-- START Information shown --

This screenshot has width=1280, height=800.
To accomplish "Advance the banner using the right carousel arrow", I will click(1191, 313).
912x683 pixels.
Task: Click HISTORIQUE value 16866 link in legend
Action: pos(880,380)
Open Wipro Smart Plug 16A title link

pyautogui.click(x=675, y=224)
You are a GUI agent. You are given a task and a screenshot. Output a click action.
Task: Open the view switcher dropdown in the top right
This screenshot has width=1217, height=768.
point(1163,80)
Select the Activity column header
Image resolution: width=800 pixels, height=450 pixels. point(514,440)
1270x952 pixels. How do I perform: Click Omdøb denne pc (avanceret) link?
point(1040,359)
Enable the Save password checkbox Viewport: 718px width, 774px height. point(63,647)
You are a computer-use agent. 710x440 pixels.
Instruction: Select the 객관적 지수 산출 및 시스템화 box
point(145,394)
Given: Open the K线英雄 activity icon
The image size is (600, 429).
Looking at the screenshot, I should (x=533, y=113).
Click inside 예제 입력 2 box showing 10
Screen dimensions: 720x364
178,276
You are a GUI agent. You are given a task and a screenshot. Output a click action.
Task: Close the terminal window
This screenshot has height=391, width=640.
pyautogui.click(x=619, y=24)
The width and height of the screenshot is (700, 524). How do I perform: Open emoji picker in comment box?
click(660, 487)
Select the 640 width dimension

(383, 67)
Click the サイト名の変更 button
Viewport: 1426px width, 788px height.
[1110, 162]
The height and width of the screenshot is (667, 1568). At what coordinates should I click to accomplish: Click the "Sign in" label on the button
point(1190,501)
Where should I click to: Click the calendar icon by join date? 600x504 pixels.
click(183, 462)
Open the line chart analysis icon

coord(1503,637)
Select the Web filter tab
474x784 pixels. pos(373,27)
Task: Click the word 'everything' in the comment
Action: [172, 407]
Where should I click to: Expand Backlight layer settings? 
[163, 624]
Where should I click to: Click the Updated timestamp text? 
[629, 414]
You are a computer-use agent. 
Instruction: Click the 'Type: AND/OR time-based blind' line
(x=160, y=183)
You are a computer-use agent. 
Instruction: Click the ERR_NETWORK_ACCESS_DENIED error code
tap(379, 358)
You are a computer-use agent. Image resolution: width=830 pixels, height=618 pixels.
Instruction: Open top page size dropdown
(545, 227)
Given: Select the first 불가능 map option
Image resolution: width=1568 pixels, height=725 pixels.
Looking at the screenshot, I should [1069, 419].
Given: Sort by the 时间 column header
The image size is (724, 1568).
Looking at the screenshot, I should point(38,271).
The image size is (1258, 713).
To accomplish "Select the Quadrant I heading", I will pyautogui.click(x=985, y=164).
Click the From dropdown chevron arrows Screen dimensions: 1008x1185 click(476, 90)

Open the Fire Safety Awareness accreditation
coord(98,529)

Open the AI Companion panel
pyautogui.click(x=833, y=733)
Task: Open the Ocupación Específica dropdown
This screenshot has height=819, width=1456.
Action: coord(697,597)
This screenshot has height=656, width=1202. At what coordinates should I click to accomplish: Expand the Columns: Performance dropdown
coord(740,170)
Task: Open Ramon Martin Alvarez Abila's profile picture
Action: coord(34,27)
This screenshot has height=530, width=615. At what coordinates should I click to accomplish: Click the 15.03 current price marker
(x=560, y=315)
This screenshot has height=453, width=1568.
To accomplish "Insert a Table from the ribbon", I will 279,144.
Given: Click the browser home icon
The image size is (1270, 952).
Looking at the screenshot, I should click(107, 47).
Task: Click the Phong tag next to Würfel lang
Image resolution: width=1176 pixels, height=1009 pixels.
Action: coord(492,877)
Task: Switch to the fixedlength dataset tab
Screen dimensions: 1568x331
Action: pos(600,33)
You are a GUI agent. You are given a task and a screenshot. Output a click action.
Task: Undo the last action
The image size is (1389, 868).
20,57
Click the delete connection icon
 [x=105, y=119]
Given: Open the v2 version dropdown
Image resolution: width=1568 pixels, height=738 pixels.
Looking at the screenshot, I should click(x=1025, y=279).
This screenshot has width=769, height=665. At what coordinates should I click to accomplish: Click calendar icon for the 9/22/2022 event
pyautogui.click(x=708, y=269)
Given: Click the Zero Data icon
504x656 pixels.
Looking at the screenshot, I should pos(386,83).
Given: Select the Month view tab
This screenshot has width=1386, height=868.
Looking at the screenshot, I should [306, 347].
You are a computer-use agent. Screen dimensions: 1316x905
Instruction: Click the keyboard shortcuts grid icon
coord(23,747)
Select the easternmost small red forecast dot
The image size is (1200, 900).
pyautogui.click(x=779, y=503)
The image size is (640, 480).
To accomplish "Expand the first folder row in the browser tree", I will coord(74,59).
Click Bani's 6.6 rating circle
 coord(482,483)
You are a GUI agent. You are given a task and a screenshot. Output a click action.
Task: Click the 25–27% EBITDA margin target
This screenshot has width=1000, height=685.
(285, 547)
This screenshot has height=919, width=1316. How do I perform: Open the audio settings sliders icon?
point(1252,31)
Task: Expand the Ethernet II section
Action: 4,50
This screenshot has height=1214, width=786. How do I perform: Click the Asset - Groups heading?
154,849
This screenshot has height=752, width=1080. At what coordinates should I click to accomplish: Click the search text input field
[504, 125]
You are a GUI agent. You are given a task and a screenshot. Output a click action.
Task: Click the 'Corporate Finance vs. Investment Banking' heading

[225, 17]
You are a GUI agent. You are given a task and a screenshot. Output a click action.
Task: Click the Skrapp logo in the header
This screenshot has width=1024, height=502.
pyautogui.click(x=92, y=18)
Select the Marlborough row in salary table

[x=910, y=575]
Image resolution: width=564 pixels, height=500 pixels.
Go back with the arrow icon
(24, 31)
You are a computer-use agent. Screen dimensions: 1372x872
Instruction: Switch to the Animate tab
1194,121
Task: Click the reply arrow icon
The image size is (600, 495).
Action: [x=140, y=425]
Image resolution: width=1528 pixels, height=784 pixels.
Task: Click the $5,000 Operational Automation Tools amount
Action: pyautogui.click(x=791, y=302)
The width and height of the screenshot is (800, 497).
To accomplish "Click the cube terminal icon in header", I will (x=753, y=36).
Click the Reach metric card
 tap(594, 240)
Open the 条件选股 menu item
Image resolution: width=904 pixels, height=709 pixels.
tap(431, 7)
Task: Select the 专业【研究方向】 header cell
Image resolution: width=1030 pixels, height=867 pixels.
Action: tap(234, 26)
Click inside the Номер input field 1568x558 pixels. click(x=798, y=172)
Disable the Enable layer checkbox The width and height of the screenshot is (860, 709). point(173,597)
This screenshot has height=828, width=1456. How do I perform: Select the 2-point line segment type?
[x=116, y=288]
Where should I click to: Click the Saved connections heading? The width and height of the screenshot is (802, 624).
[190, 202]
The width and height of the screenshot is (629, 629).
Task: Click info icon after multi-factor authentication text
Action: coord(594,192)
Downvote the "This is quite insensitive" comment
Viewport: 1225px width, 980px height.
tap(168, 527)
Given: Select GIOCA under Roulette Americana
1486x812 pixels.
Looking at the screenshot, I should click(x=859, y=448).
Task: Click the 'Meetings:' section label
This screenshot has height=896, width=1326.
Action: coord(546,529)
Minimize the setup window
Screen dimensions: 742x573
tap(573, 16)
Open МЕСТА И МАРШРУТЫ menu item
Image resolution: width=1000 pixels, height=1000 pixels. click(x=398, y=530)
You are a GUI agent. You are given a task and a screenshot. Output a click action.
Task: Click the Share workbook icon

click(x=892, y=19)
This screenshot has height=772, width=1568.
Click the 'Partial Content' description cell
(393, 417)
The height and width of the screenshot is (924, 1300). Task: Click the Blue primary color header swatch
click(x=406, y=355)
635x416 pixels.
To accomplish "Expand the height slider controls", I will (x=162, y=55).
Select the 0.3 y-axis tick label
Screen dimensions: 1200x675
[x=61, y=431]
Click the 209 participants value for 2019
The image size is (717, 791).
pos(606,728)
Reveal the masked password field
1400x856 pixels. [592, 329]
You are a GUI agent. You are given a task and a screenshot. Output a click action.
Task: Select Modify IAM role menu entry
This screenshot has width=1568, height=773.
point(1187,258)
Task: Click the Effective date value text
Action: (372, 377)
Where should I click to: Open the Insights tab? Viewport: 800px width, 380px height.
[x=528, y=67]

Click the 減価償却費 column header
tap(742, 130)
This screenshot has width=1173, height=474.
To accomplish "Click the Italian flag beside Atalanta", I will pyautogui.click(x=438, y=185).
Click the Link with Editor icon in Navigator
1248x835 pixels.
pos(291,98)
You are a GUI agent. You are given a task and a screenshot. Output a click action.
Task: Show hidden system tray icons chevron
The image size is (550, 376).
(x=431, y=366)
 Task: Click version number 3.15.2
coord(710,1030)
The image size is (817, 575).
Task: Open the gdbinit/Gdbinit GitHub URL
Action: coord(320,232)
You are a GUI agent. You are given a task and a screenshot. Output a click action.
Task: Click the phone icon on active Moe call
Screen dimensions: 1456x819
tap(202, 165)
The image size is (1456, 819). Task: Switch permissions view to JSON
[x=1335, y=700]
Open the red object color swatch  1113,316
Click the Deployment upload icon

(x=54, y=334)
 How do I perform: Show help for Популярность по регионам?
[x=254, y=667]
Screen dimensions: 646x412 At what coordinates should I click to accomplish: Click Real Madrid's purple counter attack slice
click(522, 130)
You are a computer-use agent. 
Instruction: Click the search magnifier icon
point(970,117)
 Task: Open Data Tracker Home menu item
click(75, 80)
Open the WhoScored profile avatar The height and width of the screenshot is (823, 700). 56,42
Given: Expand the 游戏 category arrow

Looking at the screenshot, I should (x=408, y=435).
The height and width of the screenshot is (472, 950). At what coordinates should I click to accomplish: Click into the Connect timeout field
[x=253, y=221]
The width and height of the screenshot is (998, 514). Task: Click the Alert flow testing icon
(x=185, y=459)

-- END Information shown --

--- Task directions ---
Retype the lines of the listing from the line containing "Where should I click to: Click the Saved" through the line containing "(x=431, y=366)", inclusive, exactly as they appear.

--- Worked solution ---
Where should I click to: Click the Saved connections heading? The width and height of the screenshot is (802, 624).
[190, 202]
The width and height of the screenshot is (629, 629).
Task: Click info icon after multi-factor authentication text
Action: coord(594,192)
Downvote the "This is quite insensitive" comment
Viewport: 1225px width, 980px height.
tap(168, 527)
Given: Select GIOCA under Roulette Americana
1486x812 pixels.
Looking at the screenshot, I should click(x=859, y=448).
Task: Click the 'Meetings:' section label
This screenshot has height=896, width=1326.
Action: coord(546,529)
Minimize the setup window
Screen dimensions: 742x573
tap(573, 16)
Open МЕСТА И МАРШРУТЫ menu item
Image resolution: width=1000 pixels, height=1000 pixels. click(x=398, y=530)
You are a GUI agent. You are given a task and a screenshot. Output a click action.
Task: Click the Share workbook icon

click(x=892, y=19)
This screenshot has height=772, width=1568.
Click the 'Partial Content' description cell
(393, 417)
The height and width of the screenshot is (924, 1300). Task: Click the Blue primary color header swatch
click(x=406, y=355)
635x416 pixels.
To accomplish "Expand the height slider controls", I will (x=162, y=55).
Select the 0.3 y-axis tick label
Screen dimensions: 1200x675
[x=61, y=431]
Click the 209 participants value for 2019
The image size is (717, 791).
pos(606,728)
Reveal the masked password field
1400x856 pixels. [592, 329]
You are a GUI agent. You are given a task and a screenshot. Output a click action.
Task: Select Modify IAM role menu entry
This screenshot has width=1568, height=773.
point(1187,258)
Task: Click the Effective date value text
Action: (372, 377)
Where should I click to: Open the Insights tab? Viewport: 800px width, 380px height.
[x=528, y=67]

Click the 減価償却費 column header
tap(742, 130)
This screenshot has width=1173, height=474.
To accomplish "Click the Italian flag beside Atalanta", I will pyautogui.click(x=438, y=185).
Click the Link with Editor icon in Navigator
1248x835 pixels.
pos(291,98)
You are a GUI agent. You are given a task and a screenshot. Output a click action.
Task: Show hidden system tray icons chevron
The image size is (550, 376).
(x=431, y=366)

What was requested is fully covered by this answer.